» **Testo da leggere**:
○ ○ ○ ○ ○
Ho un incredibile rapporto di confidenza con Paladino o Stampone di cui ho molte opere, alcune realizzate appositamente per me. Con molti artisti ci sono quell’intesa e quell’empatia peculiari che vanno oltre la semplice amicizia.
Chi, artisti e galleristi a parte, ti ha aiutato e affiancato nell’esperienza del collezionismo?
OD – Nessuno, è nata spontanea, da sola. Ho letto molti testi di storia dell’arte per farmi una mia cultura che era necessaria per comprendere bene il contesto culturale. Per il resto tutto è sempre nato spontaneamente. Andavo a vedere le mostre con Ariedo Braida, un uomo di grande cultura, lui mi ha dato molti stimoli interessanti e ha saputo coinvolgermi ancora di più in questa mia avventura da collezionista.
Da calciatore prima e da procuratore poi, hai trasmesso la passione per l’arte a qualche tuo collega coinvolgendolo?
OD – Ci ho provato, sono sincero, ma mi sono fermato perché non ho trovato terreno fertile. Del resto sono liberi di investire i loro guadagni come meglio credono, non posso obbligare ad interessarsi all’arte se non c’è quella giusta sensibilità, altrimenti non si va da nessuna parte.
Per i tuoi 70 anni ti sei regalato il catalogo della collezione. L’opera che vorresti avere e che non sei ancora riuscito a inserire?
OD – Sì ho un desiderio che completerebbe la mia collezione… Vorrei poter avere una bella ceramica di Lucio Fontana. Tutti lo legano ai tagli, ma ci si dimentica del suo valore straordinario come scultore, del suo sentire la materia e i suoi spessori, i pieni e i vuoti, gli spazi e le superfici.
Come avete pensato al progetto editoriale? Quando e come è nato?
Angela Faravelli – È nato nel 2019 quando avevamo deciso di realizzare una biografia dedicata ad Oscar che riunisse sia la sua brillante carriera sportiva, sia la sua esperienza di collezionista. Non era semplice unire due mondi così diversi in un un “contenitore” unico che rispecchiasse anche il suo spirito. Cerruti, che si è occupato della parte biografica, aveva la necessità di seguire un andamento cronologico dettato proprio dall’aspetto biografico. Bisognava trovare il modo per “incastrarla” con le vicende della storia dell’arte e trovare un nesso di reciprocità. Comporre il volume nell’esito che vedi è stato come giocare a Tetris. Poi quando abbiamo iniziato a riunire i materiali è, di fatto, nato da solo… Vita pubblica, privata, sportiva, il collezionismo si sono unite definendo la sua personalità. Il libro rispecchia perfettamente l’essenza di Oscar: da una parte abbiamo la sua storia calcistica e di procuratore, da cui emerge la sua serietà, la sua forza, il suo carattere esuberante; dall’altra attraverso l’arte emerge la spontaneità del suo sentimento e della sua sensibilità. Tutto è perfettamente compenetrato e unito, non ci sono due mondi paralleli e separati. La struttura del volume lo mette bene in evidenza, portando alla luce legami e connessioni che magari il pubblico non conosceva o non sapeva del tutto.
○ ○ ○ ○ ○
(Record degli elementi di interfaccia)

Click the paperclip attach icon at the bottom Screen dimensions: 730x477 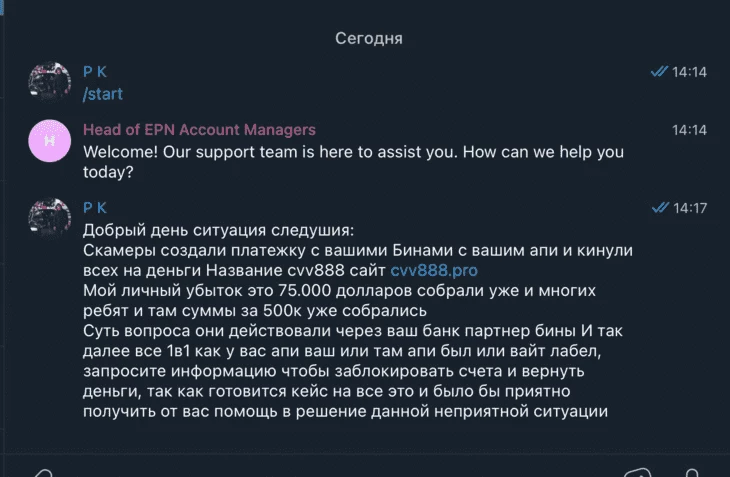click(43, 472)
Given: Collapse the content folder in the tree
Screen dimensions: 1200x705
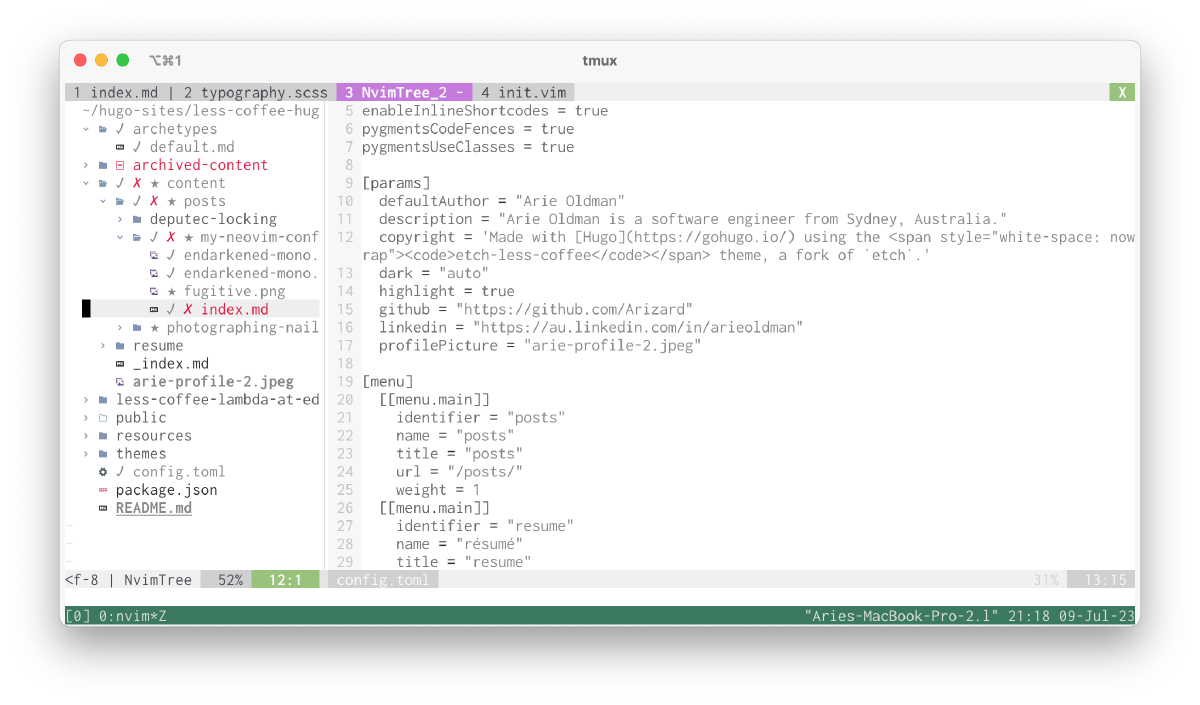Looking at the screenshot, I should pyautogui.click(x=86, y=183).
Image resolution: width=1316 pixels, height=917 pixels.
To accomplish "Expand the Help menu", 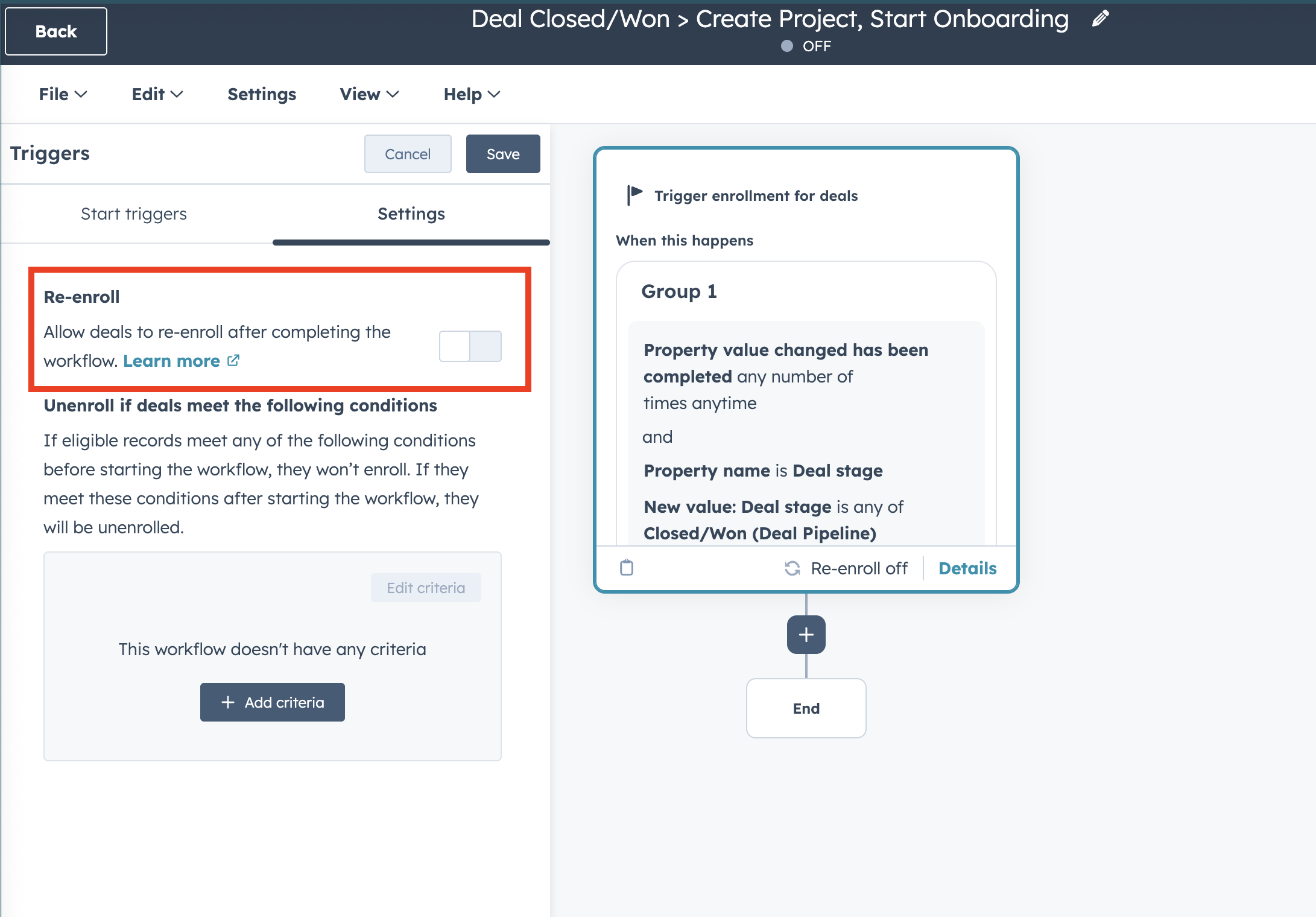I will (x=472, y=94).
○ ○ ○ ○ ○
» **Compito assegnato 1**:
Rispondi a queste domande basandoti su quanto afferma l'intervista sul collezionismo d'arte.
(a) Con chi OD andava a vedere le mostre?
(b) Che cosa si è regalato OD per i suoi 70 anni?
(c) In che anno è nato il progetto editoriale?
» **Compito assegnato 2**:
Indica se ciascuna affermazione concorda con l'intervista sul collezionismo d'arte, rispondendo sì o no e citando le parole del testo che lo stabiliscono.
(a) Nel collezionismo OD è stato guidato da qualcuno fin dall'inizio.
(b) OD vorrebbe aggiungere alla collezione una ceramica di Lucio Fontana.
(c) Della parte biografica del volume si è occupato Cerruti.
» **Compito assegnato 3**:
Riprendi l'intervista sul collezionismo d'arte e continuala dal punto in cui si interrompe.
I dati non hanno alcun ruolo in questo lavoro.

» **Risposta corretta 1**:
(a) Con Ariedo Braida.
(b) Il catalogo della collezione.
(c) Nel 2019.

» **Risposta corretta 2**:
(a) No: "Nessuno, è nata spontanea, da sola."
(b) Sì: "Vorrei poter avere una bella ceramica di Lucio Fontana."
(c) Sì: "Cerruti, che si è occupato della parte biografica"

» **Risposta corretta 3**:
Che struttura avete dato e che ordinamento avete seguito nell’intrecciare ricerca artistica, scelte collezionistiche ed esperienze di vita pubblica e privata?
AF – Con Alberto Cerruti abbiamo scelto di dividere tutto in sette capitoli, sette che rimanda al numero storico della sua maglia quando scendeva in campo. Poi abbiamo cercato di suddividere, come dicevamo, le due anime dell’identità di Oscar facendole coesistere anche nel volume. Era importante non separare i due aspetti che non volevamo disperdere in capitoli separati. Tutto doveva essere presente contemporaneamente dall’inizio alla fine. Calcio e arte si uniscono sempre nella personalità di Oscar come la sua storia ci dimostra. Abbiamo voluto che già dalla copertina del volume si volesse comprendere questa visione. Non abbiamo privilegiato nessun ritratto, nessuna opera particolare, ma, grazie al collage disegnato dall’architetto Giulio Ceppi, abbiamo ripreso il cerchio del pallone dentro al quale si sommano dettagli di opere, foto e disegni che determinano alcuni momenti della sua vita. Voleva essere un “gioco” allusivo, ma sempre determinante. Anche nel titolo abbiamo tenuto le parole chiave: arte e pallone.
Che identità esce di Oscar Damiani come collezionista, sportivo e uomo di cultura? Che profilo ci dai?
AF – Esce l’identità di una persona attenta alla collettività e, sebbene il volume sia stato concepito per se stesso, omaggio ideale alla famiglia e agli amici, in realtà diventa una testimonianza utile da condividere, perché tocca ricordi e avvenimenti che riguardano, per certi versi, tutti noi. Viviamo la nostra storia attraverso le sue esperienze. Emerge un Damiani generoso, appassionato, divertente, altruista ed espansivo. È un collezionista che si è sempre mosso più per dare che non per avere solamente e, proprio come dicevi tu, il suo è esempio di mecenatismo da altri tempi.
Dal volume esce il suo eclettismo, la sua determinazione, la sua attenzione maniacale. Anche alle relazioni, è la testimonianza di una storia di relazioni e connessioni con persone diverse, ma sempre animate da quella passione che lo connota prima come uomo e poi come sportivo e collezionista.
Con la pubblicazione non si esaurisce certamente la tua passione, prossimi acquisti?
OD – In effetti la voglia di continuare ad acquistare c’è ed è viva più che mai! Voglio ancora migliorare i contenuti della collezione con nuove opere e seguire gli artisti che amo. Il problema vero è lo spazio! Tutto quello che ho è esposto a casa o in ufficio, non esiste per me l’opera riposta in magazzino per il solo gusto di averla. Le mie opere le voglio vivere e vedere sempre, le voglio attorno a me. Voglio sentire, ascoltarle e parlarci. Impensabile e inconcepibile tenerle al chiuso, lontano dallo sguardo. Acquisterò ancora ovviamente, anche se, però, non potrò pensare ad opere di grande formato, mi accontenterò di opere più contenute, del resto anche loro danno grande piacere se stimolano la sensibilità e la sanno sollecitare e interrogare.
Qualche altro sogno da realizzare?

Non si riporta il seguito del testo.